* [Exercise instructions]:
[1] Write out the report on the Boyd indictment word for word, starting with "Boyd is also" and going on through "to the overdoses.".
[2] In the report on the Boyd indictment, why does Boyd's attorney say the new indictment was expected? Answer in one to three sentences.

* [Text shown]:

○ ○ ○ ○

A Bowling Green man under indictment in connection with the overdose deaths of two people is facing an additional criminal charge.
A Warren County grand jury returned a superseding indictment against Tracy Boyd, 53, charging him with engaging in organized crime.
The indictment accuses Boyd of conspiring with others from May 6, 2019, to Nov. 22, 2019, to engage in a criminal syndicate to sell heroin.
Boyd is already charged with two counts of second-degree manslaughter, with prosecutors seeking to hold him responsible for the deaths of Joshua Kinkade and Matthew Dobring.
Kinkade, 32, was found dead Nov. 22, 2019, at a residence on Parkhurst Drive. Dobring, 38, died two days later in Louisville.
According to court records, autopsies for both men showed the presence of fentanyl, methamphetamine and other substances in their systems.
Boyd is also charged in the indictment with first-degree trafficking in a controlled substance (heroin/fentanyl), first-degree trafficking in a controlled substance (less than two grams, meth), first-degree trafficking in a controlled substance (less than four grams, cocaine) and first-degree persistent felony offender.
Boyd is set to appear Monday in Warren Circuit Court to be arraigned on the new charge, with a jury trial scheduled May 11.
Boyd’s attorney, Alan Simpson, has maintained his client’s innocence, pointing out in prior court hearings that there is no evidence of undercover drug buys or phone calls directly tying Boyd to the overdoses.
“(The indictment) was something we had expected because (the prosecution’s) case against Mr. Boyd is so weak that they are now, in my opinion, grasping for straws,” Simpson said Friday.
Three people have been charged in connection with the fatal overdoses.
Stephanie Silvano, 43, has pleaded guilty to a count of reckless homicide and three counts of first-degree possession of a controlled substance.

○ ○ ○ ○

(Collected data)

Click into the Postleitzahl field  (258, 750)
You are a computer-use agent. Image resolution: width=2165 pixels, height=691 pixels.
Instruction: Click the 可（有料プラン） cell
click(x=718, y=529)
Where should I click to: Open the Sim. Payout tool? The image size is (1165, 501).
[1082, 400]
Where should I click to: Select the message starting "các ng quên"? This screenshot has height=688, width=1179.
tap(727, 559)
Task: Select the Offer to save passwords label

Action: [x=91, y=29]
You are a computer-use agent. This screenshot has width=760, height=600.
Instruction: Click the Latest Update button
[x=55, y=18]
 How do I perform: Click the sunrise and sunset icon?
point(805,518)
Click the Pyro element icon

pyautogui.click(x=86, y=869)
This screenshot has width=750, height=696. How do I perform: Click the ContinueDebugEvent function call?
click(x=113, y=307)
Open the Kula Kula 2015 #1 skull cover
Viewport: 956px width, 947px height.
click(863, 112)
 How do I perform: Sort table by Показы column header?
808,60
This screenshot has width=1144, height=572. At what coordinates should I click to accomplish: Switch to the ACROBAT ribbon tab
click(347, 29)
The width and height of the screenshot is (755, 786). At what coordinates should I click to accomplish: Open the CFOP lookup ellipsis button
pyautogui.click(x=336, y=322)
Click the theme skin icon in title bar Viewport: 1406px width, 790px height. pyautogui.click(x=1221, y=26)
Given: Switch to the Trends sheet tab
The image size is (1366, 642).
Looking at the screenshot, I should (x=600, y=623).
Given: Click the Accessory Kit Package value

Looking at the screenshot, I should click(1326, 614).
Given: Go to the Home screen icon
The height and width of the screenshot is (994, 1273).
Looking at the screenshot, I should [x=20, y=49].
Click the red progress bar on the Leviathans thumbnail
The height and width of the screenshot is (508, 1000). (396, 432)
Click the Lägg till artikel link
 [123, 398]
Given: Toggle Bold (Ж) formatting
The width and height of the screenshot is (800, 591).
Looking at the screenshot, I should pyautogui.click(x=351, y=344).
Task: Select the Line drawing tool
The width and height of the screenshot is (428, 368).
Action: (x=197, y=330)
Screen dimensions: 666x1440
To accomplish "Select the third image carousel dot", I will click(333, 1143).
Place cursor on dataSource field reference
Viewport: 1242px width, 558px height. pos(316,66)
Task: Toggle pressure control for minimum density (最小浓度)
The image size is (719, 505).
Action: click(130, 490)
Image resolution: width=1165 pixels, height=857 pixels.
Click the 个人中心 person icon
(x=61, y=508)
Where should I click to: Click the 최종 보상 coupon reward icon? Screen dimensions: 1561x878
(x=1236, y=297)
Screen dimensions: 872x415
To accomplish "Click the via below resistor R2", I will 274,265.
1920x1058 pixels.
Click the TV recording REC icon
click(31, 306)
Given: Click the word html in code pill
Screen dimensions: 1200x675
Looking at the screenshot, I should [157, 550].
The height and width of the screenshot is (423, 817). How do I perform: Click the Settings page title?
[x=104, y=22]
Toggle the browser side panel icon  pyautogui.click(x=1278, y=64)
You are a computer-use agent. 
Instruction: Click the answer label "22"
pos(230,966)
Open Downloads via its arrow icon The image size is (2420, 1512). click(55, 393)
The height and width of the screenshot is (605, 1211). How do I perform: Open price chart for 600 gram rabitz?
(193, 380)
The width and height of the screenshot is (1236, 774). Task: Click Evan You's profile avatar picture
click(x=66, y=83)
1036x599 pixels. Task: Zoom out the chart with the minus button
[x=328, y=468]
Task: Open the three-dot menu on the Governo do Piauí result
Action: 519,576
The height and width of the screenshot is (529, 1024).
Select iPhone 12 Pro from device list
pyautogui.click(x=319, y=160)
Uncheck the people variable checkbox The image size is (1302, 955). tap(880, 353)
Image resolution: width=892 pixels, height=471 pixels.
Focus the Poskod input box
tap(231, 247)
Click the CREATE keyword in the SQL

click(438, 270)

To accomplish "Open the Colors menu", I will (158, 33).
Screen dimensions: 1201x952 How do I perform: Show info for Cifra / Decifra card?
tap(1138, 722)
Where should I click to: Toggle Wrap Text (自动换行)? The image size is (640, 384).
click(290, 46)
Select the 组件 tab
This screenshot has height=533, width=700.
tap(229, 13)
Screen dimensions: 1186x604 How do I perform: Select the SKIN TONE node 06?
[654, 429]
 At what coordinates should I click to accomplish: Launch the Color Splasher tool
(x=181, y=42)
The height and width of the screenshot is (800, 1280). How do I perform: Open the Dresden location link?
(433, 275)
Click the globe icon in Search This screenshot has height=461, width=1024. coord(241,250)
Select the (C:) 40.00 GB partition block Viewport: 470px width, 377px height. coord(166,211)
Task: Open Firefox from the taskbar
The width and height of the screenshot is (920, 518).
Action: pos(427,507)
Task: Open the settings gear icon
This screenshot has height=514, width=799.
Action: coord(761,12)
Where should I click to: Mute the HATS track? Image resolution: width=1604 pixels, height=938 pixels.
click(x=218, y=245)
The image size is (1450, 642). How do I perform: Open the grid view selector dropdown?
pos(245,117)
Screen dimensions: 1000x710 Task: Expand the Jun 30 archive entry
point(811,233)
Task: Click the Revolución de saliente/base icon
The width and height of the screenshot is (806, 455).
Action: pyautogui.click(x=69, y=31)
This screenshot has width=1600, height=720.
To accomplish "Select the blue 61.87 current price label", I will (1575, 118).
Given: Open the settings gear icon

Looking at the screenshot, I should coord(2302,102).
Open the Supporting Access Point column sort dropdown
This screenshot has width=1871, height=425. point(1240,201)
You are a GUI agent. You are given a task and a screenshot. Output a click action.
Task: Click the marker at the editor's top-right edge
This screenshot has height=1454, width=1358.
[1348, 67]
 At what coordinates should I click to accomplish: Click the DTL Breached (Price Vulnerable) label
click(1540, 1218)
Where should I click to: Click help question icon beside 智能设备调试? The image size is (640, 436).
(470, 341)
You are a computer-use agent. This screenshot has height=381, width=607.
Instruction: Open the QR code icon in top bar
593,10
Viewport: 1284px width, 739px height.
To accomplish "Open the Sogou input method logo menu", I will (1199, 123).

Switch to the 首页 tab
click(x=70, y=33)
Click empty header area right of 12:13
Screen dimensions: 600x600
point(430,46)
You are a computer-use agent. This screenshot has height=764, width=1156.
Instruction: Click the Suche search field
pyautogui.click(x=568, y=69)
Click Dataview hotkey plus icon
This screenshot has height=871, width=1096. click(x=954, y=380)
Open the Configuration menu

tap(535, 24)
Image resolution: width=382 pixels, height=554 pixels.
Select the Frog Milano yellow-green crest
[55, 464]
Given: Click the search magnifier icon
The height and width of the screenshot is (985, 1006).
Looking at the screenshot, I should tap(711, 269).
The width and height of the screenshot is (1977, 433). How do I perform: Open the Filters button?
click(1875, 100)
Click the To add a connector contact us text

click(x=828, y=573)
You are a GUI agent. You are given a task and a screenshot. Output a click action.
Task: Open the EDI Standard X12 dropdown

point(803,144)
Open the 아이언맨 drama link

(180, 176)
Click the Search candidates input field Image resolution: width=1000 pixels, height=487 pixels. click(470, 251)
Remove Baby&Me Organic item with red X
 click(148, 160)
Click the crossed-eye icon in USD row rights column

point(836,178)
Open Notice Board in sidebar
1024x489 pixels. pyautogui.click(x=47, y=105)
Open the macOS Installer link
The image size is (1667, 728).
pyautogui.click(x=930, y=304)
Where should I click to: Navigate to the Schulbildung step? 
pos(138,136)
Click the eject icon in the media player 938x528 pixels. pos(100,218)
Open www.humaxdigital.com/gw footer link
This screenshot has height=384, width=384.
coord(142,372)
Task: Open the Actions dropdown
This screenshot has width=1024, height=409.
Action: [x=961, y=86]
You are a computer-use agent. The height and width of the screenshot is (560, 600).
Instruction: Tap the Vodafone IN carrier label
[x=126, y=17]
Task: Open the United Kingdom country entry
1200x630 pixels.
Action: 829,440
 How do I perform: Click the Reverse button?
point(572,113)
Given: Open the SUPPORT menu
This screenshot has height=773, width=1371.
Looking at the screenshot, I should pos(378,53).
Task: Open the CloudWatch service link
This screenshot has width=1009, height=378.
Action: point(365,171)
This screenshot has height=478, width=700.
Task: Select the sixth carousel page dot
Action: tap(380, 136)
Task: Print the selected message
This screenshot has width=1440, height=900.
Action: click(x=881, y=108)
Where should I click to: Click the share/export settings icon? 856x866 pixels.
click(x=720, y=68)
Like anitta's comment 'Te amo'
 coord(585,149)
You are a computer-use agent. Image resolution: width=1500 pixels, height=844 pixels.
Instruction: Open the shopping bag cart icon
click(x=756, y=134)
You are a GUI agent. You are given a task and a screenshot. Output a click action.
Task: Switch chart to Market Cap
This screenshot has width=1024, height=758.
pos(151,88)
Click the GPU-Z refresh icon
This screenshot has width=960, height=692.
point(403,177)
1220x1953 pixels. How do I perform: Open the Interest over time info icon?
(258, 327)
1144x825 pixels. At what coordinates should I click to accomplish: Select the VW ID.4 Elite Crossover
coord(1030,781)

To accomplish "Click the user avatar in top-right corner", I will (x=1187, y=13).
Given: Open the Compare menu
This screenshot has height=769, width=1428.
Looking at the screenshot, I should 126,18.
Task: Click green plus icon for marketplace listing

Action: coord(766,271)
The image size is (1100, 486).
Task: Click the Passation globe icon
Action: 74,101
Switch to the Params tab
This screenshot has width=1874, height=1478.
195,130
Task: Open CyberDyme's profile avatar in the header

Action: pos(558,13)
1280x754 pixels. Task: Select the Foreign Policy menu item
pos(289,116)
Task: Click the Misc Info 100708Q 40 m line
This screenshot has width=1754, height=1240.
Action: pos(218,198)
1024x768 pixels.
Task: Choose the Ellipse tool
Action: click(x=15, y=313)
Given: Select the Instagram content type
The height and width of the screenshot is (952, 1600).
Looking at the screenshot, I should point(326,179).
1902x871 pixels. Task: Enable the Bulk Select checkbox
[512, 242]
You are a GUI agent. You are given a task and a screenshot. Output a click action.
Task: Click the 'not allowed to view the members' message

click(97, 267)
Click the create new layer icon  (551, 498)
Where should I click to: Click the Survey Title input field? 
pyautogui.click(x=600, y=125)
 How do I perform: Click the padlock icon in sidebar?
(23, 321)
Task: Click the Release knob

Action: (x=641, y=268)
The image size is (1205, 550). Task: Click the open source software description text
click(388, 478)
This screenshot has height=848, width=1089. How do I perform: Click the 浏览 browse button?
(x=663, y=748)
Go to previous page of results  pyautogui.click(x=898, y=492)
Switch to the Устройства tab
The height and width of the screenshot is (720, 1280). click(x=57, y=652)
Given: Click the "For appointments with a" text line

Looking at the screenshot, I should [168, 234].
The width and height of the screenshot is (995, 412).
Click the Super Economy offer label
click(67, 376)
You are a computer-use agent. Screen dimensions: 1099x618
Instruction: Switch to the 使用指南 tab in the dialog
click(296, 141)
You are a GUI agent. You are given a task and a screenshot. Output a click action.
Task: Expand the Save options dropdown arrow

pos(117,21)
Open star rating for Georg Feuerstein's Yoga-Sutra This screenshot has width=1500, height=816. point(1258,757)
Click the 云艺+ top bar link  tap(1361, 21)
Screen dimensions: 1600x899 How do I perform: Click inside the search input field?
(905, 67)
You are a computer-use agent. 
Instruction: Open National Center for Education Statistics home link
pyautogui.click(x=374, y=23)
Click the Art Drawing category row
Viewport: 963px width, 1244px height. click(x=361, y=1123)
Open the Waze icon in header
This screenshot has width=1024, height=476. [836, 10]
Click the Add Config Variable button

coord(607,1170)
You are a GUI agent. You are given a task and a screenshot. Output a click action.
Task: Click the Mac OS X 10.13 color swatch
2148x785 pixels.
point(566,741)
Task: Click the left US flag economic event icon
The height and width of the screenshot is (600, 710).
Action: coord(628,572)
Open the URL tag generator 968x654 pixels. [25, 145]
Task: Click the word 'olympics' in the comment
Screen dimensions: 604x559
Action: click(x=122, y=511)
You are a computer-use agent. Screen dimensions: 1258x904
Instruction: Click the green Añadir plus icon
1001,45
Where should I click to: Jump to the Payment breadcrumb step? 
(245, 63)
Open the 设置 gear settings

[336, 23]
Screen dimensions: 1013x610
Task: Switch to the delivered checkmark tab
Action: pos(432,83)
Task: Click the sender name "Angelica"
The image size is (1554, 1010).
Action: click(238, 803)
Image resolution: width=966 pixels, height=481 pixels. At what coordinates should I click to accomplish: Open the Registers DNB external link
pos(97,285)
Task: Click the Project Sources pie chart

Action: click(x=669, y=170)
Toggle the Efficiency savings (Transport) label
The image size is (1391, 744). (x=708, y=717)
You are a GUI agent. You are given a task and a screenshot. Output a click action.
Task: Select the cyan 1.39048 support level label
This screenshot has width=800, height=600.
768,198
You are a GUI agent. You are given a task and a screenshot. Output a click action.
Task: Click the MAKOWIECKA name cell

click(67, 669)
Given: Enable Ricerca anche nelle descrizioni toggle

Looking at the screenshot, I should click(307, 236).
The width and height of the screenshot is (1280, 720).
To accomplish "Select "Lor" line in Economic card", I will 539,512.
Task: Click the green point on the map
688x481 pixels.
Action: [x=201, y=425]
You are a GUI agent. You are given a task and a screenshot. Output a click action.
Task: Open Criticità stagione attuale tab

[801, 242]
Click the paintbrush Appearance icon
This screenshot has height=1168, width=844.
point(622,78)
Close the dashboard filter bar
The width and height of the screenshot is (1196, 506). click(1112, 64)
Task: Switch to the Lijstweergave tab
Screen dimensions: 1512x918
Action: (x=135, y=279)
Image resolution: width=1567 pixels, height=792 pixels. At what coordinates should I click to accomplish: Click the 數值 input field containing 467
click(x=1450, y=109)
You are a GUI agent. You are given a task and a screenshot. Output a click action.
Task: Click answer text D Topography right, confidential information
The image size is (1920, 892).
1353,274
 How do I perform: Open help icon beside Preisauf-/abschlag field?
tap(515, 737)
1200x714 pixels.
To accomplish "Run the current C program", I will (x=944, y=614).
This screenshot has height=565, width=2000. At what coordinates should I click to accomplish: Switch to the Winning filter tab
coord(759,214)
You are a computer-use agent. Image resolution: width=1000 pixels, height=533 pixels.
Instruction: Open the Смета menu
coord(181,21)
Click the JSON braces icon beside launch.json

○ ○ ○ ○

* [Task solutions]:
[1]
Boyd is also charged in the indictment with first-degree trafficking in a controlled substance (heroin/fentanyl), first-degree trafficking in a controlled substance (less than two grams, meth), first-degree trafficking in a controlled substance (less than four grams, cocaine) and first-degree persistent felony offender.
Boyd is set to appear Monday in Warren Circuit Court to be arraigned on the new charge, with a jury trial scheduled May 11.
Boyd’s attorney, Alan Simpson, has maintained his client’s innocence, pointing out in prior court hearings that there is no evidence of undercover drug buys or phone calls directly tying Boyd to the overdoses.

[2] He says it was expected because, in his opinion, the prosecution's case against Boyd is so weak that they are now grasping for straws.